### Problem statement:
What is needed is a word-for-word restatement of all the entries.

### Information given:
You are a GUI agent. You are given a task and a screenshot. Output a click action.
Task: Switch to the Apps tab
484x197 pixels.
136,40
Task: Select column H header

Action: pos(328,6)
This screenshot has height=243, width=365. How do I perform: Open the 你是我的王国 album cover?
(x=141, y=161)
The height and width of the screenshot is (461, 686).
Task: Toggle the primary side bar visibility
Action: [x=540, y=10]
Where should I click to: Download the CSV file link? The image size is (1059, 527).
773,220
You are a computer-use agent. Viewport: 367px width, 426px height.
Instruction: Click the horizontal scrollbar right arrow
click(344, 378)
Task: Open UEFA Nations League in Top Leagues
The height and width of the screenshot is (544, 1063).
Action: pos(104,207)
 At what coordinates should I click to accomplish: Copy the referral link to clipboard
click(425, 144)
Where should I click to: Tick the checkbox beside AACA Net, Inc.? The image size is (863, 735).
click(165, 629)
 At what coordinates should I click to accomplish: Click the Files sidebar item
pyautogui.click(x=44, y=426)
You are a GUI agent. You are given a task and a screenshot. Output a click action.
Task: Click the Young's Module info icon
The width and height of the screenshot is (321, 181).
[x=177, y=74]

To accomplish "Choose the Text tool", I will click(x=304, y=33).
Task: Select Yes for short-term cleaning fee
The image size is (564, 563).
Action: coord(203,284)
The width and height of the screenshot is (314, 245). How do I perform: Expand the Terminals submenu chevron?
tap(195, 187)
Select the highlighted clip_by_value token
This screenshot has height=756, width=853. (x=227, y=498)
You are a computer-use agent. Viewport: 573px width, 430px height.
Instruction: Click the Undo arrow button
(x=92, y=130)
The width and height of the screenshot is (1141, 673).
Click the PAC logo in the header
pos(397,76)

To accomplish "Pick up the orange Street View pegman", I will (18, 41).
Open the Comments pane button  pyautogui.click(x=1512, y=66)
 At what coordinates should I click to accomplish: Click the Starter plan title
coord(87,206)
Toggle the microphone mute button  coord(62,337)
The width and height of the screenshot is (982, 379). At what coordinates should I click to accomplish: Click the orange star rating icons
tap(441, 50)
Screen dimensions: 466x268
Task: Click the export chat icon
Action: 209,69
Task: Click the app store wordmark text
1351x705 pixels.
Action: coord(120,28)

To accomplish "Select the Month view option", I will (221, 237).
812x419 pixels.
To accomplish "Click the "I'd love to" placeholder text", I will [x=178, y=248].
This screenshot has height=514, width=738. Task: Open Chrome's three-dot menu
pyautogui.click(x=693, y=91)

### Response area:
You are a GUI agent. You are given a task and a screenshot. Output a click action.
Task: Switch to the Apps tab
484x197 pixels.
136,40
Task: Select column H header

Action: pos(328,6)
This screenshot has height=243, width=365. How do I perform: Open the 你是我的王国 album cover?
(x=141, y=161)
The height and width of the screenshot is (461, 686).
Task: Toggle the primary side bar visibility
Action: [x=540, y=10]
Where should I click to: Download the CSV file link? The image size is (1059, 527).
773,220
You are a computer-use agent. Viewport: 367px width, 426px height.
Instruction: Click the horizontal scrollbar right arrow
click(344, 378)
Task: Open UEFA Nations League in Top Leagues
The height and width of the screenshot is (544, 1063).
Action: pos(104,207)
 At what coordinates should I click to accomplish: Copy the referral link to clipboard
click(425, 144)
Where should I click to: Tick the checkbox beside AACA Net, Inc.? The image size is (863, 735).
click(165, 629)
 At what coordinates should I click to accomplish: Click the Files sidebar item
pyautogui.click(x=44, y=426)
You are a GUI agent. You are given a task and a screenshot. Output a click action.
Task: Click the Young's Module info icon
The width and height of the screenshot is (321, 181).
[x=177, y=74]

To accomplish "Choose the Text tool", I will click(x=304, y=33).
Task: Select Yes for short-term cleaning fee
The image size is (564, 563).
Action: coord(203,284)
The width and height of the screenshot is (314, 245). How do I perform: Expand the Terminals submenu chevron?
tap(195, 187)
Select the highlighted clip_by_value token
This screenshot has height=756, width=853. (x=227, y=498)
You are a computer-use agent. Viewport: 573px width, 430px height.
Instruction: Click the Undo arrow button
(x=92, y=130)
The width and height of the screenshot is (1141, 673).
Click the PAC logo in the header
pos(397,76)

To accomplish "Pick up the orange Street View pegman", I will (18, 41).
Open the Comments pane button  pyautogui.click(x=1512, y=66)
 At what coordinates should I click to accomplish: Click the Starter plan title
coord(87,206)
Toggle the microphone mute button  coord(62,337)
The width and height of the screenshot is (982, 379). At what coordinates should I click to accomplish: Click the orange star rating icons
tap(441, 50)
Screen dimensions: 466x268
Task: Click the export chat icon
Action: 209,69
Task: Click the app store wordmark text
1351x705 pixels.
Action: coord(120,28)

To accomplish "Select the Month view option", I will (221, 237).
812x419 pixels.
To accomplish "Click the "I'd love to" placeholder text", I will [x=178, y=248].
This screenshot has height=514, width=738. Task: Open Chrome's three-dot menu
pyautogui.click(x=693, y=91)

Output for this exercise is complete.